- [INSTRUCTIONS TO FOLLOW]:
Copy the part of the chicken soup homily that starts with "Way back in" and goes on through "what I mean.", word for word.

START PASSAGE

Chicken Soup of the Soul


A Homily for the Second Week in Ordinary Time, Year A

John the Baptist saw Jesus coming toward him and said, “Behold, the Lamb of God, who takes away the sin of the world.”

–John 1:29–


In our Gospel today, Saint John the Baptist identifies Jesus as “the Lamb of God who takes away the sin of the world.”  However, as far as the human soul is concerned, Christians down through the ages have affirmed that, for most of us, this taking away of sin is a gradual process.  In other words, it happens in stages.  Jesus’ cleansing of the human soul is not something that occurs overnight.  It requires an ever-increasing cooperation of the soul with God, and it takes place throughout a lifetime.

Way back in the twelfth century, Saint Bernard of Clairvaux taught that as the soul is purified, its love for God is purged of self-interest.[1]  In the sixteenth century, Saint Teresa of Ávila likened the soul’s progressive cleansing to a royal subject passing through various mansions in the King’s palace.[2]  In the twentieth century, Father Réginald Garrigou-Lagrange laid out the classic scheme in which the soul, on its journey to heaven, passes along the Purgative, Illuminative, and Unitive Ways.[3]  Finally, closer to our own day, Professor Peter Kreeft insists that the soul’s progress in purification corresponds with that soul’s growing ever more comfortable with the idea of death.[4]  However, for my money, the best way to understand the gradual purification of the human soul is to compare the soul to a pot of chicken soup.  Here’s what I mean.

When I was a kid, I used to watch my mom make chicken soup.  She’d take a pot of perfectly clean water, add the chicken parts, and turn on the stove.  As the pot simmered, all sorts of gook would come out of the chicken and rise up to the surface, and all the while Mom would be skimming it off with a little strainer.  I think it’s that way with the human soul as we grow ever closer to Christ.  In the beginning, we can imagine ourselves as pretty good and wholesome specimens of humanity, but as we allow the Holy Spirit to set us on fire, we become increasingly aware of the sinfulness that lurks in our hearts.  Again and again, we bring this gooky sinfulness to confession, and the priest skims it off.

Now if, as I think, the soul undergoing progressive purification is like a pot of chicken soup, then there are three important points that must be considered.  First, sin is not a mere superficial sullying that happens to us as we interact with the world.  On the contrary, sin is something that comes from deep within ourselves.  It’s like the gook hidden in the chicken.  It bubbles to the surface of our consciousness only to the extent that we allow the fire of the Holy Spirit to burn within us.

END PASSAGE
START DATA PROVIDED

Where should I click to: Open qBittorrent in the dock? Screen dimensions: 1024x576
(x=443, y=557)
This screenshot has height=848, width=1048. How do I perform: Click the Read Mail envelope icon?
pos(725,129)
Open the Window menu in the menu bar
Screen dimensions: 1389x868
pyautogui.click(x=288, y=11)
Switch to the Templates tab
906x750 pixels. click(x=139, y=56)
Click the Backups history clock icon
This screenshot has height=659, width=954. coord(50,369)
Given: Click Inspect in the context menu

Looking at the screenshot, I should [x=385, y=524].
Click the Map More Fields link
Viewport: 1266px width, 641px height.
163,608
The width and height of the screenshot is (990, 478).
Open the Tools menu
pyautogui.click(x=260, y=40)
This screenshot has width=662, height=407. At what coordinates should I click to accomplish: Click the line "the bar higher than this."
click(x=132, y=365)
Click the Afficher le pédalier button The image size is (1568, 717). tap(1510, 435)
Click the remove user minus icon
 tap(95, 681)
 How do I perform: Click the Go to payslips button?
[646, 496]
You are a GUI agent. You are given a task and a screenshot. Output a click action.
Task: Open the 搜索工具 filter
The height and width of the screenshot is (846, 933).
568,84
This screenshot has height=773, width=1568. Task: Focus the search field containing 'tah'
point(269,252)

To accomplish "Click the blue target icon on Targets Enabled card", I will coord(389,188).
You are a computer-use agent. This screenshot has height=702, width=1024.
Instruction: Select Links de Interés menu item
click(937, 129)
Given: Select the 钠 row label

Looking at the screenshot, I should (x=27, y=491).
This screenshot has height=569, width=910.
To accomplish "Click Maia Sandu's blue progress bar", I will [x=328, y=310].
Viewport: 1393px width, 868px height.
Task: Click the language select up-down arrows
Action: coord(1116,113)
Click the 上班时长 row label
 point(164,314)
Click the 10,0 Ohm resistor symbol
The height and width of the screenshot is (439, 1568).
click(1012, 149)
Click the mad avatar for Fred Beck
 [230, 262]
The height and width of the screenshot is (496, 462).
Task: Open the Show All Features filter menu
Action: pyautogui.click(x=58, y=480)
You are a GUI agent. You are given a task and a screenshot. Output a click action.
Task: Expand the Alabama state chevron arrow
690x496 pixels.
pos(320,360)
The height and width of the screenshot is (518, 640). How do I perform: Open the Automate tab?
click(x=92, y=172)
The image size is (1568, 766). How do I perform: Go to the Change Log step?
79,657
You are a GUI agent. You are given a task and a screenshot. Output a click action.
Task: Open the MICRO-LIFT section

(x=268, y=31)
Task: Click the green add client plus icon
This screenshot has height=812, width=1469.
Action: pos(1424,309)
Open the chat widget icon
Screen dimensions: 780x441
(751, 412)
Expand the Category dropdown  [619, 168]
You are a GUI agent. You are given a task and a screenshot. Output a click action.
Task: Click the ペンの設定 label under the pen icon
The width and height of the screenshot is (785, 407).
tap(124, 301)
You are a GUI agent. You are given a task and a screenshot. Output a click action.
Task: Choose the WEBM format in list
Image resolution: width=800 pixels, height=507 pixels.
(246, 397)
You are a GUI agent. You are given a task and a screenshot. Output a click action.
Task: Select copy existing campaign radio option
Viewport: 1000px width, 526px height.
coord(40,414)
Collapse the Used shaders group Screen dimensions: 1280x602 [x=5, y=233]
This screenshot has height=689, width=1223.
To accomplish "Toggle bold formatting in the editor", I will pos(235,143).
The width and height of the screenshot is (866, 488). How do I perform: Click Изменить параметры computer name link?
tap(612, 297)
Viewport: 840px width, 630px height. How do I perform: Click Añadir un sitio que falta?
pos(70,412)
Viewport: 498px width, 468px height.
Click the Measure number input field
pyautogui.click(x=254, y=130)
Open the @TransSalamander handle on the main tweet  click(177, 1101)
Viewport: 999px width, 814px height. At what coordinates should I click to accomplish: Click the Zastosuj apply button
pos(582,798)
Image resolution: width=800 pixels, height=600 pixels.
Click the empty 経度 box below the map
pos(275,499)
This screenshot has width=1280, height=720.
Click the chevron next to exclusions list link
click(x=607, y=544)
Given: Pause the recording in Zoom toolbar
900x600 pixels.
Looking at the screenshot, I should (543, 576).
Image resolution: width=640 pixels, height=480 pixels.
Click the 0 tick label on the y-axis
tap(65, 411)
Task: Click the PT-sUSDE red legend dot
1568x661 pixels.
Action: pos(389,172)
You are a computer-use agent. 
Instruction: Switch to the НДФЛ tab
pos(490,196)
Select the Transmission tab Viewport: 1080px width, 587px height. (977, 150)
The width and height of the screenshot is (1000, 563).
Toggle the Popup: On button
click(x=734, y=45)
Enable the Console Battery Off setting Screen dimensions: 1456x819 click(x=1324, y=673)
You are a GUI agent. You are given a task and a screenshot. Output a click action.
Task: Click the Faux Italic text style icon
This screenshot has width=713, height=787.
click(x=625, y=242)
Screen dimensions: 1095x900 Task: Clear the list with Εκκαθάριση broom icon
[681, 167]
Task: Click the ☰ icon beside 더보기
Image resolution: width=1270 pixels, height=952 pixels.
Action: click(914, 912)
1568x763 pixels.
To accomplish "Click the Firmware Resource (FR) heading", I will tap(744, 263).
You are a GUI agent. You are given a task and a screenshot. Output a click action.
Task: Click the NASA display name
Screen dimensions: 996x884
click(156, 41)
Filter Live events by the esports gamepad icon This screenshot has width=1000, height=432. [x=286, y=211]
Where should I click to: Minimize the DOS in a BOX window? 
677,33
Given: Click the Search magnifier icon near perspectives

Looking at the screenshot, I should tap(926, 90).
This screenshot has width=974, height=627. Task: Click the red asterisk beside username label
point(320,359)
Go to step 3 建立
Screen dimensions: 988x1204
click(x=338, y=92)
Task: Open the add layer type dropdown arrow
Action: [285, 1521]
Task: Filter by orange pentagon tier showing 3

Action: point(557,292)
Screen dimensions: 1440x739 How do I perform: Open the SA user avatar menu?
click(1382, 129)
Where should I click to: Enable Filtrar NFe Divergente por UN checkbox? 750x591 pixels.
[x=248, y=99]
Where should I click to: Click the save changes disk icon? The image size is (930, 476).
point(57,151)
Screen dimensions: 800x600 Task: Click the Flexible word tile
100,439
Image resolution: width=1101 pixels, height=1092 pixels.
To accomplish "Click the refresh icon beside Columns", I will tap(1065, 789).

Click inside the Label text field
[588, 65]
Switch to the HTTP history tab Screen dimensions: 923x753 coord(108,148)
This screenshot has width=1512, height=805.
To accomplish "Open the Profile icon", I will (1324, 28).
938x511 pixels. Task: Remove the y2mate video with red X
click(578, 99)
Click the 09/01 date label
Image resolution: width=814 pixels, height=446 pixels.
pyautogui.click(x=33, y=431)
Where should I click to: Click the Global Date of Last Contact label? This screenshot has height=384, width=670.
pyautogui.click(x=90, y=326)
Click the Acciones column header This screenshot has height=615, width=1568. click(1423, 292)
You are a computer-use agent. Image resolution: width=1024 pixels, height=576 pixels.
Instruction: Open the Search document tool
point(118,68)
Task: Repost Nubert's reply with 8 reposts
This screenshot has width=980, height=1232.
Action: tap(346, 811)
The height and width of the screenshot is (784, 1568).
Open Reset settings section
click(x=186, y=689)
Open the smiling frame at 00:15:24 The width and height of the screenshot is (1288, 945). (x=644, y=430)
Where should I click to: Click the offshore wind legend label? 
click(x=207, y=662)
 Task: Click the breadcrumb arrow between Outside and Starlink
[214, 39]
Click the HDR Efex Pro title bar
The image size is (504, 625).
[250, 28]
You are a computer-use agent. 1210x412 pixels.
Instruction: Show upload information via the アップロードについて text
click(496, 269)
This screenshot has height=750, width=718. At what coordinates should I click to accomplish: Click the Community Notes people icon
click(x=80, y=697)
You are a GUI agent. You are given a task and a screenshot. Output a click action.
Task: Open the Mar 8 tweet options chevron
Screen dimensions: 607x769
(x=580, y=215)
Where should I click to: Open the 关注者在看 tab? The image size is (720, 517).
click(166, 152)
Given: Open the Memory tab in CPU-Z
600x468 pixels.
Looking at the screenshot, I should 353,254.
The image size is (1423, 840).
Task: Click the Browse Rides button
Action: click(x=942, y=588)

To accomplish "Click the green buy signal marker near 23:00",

END DATA PROVIDED

- [EXPECTED ANSWER]:
Way back in the twelfth century, Saint Bernard of Clairvaux taught that as the soul is purified, its love for God is purged of self-interest.[1]  In the sixteenth century, Saint Teresa of Ávila likened the soul’s progressive cleansing to a royal subject passing through various mansions in the King’s palace.[2]  In the twentieth century, Father Réginald Garrigou-Lagrange laid out the classic scheme in which the soul, on its journey to heaven, passes along the Purgative, Illuminative, and Unitive Ways.[3]  Finally, closer to our own day, Professor Peter Kreeft insists that the soul’s progress in purification corresponds with that soul’s growing ever more comfortable with the idea of death.[4]  However, for my money, the best way to understand the gradual purification of the human soul is to compare the soul to a pot of chicken soup.  Here’s what I mean.